Exercise goal:
Set down, without alteration, the items between the line holding "The height and width of the screenshot is (1600, 738)." and the line holding "The width and height of the screenshot is (1467, 816).", inclusive.

Data extract:
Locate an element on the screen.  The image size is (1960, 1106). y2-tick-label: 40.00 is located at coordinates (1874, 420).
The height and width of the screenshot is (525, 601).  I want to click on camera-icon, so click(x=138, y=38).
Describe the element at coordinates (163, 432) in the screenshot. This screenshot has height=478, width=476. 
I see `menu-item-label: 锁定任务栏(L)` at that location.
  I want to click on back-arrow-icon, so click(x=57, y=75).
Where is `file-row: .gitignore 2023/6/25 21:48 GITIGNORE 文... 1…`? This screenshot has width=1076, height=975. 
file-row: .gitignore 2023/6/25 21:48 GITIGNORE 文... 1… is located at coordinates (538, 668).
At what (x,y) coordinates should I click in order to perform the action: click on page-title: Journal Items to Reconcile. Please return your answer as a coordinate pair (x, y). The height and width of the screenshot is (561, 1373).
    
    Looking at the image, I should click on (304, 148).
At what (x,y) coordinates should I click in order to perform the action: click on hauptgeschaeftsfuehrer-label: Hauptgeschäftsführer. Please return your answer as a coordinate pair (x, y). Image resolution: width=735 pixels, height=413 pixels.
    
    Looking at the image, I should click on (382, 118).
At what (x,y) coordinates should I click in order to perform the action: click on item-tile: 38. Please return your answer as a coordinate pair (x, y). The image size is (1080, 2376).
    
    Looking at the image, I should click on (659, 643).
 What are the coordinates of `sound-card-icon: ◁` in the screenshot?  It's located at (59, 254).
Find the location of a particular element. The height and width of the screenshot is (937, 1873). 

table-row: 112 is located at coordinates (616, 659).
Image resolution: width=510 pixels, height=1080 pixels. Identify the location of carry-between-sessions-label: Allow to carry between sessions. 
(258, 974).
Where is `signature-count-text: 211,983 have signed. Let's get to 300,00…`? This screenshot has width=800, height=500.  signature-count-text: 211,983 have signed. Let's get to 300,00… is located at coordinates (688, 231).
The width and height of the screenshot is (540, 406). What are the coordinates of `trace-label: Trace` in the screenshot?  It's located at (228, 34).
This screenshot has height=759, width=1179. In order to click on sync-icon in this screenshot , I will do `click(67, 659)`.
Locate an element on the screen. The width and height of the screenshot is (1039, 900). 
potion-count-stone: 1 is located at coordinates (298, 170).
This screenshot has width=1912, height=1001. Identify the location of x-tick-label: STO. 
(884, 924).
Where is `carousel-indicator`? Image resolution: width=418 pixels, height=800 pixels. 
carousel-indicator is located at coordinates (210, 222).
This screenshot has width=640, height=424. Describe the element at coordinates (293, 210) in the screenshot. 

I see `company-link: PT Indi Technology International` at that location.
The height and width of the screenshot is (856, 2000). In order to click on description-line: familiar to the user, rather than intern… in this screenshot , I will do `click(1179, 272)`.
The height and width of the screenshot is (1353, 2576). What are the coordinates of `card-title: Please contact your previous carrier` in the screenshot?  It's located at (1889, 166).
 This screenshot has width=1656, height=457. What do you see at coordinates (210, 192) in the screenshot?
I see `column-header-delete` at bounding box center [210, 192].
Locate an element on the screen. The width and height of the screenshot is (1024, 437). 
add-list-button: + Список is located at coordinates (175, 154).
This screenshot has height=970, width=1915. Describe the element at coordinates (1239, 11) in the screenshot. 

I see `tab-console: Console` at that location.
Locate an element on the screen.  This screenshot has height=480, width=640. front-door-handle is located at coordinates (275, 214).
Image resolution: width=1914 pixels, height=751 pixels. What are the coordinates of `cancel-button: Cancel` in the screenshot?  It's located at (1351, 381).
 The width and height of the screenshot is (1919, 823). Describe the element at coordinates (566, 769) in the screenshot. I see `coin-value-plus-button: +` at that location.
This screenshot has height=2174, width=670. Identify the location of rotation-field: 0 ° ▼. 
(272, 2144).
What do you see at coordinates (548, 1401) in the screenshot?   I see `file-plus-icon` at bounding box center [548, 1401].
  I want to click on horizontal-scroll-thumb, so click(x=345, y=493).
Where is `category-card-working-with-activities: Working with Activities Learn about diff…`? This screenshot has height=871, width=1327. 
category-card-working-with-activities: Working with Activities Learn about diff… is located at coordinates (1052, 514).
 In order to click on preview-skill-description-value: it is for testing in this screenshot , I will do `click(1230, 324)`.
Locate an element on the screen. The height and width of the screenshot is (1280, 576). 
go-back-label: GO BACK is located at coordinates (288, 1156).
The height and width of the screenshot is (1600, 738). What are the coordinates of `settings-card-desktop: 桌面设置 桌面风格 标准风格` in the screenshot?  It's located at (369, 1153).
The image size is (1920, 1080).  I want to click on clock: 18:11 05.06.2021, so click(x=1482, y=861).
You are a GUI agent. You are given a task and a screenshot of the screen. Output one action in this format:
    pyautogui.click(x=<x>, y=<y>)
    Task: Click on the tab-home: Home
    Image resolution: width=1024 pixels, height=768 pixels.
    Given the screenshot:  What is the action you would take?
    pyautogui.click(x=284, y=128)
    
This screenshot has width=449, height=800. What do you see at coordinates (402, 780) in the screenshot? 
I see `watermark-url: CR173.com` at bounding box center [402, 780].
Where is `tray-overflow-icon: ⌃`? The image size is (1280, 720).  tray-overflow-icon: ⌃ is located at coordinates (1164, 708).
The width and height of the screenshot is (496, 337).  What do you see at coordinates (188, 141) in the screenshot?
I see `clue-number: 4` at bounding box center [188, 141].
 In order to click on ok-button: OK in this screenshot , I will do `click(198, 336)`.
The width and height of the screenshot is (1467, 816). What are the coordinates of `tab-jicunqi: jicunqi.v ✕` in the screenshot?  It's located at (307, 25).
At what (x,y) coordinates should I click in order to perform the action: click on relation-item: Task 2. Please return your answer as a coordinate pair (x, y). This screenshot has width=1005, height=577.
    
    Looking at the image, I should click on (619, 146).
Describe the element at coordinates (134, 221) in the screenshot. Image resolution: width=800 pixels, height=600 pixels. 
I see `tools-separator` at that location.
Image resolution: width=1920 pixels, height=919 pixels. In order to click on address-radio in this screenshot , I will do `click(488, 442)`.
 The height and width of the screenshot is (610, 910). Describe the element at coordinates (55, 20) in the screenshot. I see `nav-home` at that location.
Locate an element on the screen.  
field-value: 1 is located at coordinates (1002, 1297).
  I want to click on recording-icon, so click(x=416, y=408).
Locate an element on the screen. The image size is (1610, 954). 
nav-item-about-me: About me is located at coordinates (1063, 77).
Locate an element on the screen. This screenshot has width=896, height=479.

Answer to the problem:
The height and width of the screenshot is (1600, 738). What are the coordinates of `settings-card-desktop: 桌面设置 桌面风格 标准风格` in the screenshot?  It's located at (369, 1153).
The image size is (1920, 1080).  I want to click on clock: 18:11 05.06.2021, so click(x=1482, y=861).
You are a GUI agent. You are given a task and a screenshot of the screen. Output one action in this format:
    pyautogui.click(x=<x>, y=<y>)
    Task: Click on the tab-home: Home
    Image resolution: width=1024 pixels, height=768 pixels.
    Given the screenshot:  What is the action you would take?
    pyautogui.click(x=284, y=128)
    
This screenshot has width=449, height=800. What do you see at coordinates (402, 780) in the screenshot? 
I see `watermark-url: CR173.com` at bounding box center [402, 780].
Where is `tray-overflow-icon: ⌃`? The image size is (1280, 720).  tray-overflow-icon: ⌃ is located at coordinates (1164, 708).
The width and height of the screenshot is (496, 337).  What do you see at coordinates (188, 141) in the screenshot?
I see `clue-number: 4` at bounding box center [188, 141].
 In order to click on ok-button: OK in this screenshot , I will do `click(198, 336)`.
The width and height of the screenshot is (1467, 816). What are the coordinates of `tab-jicunqi: jicunqi.v ✕` in the screenshot?  It's located at (307, 25).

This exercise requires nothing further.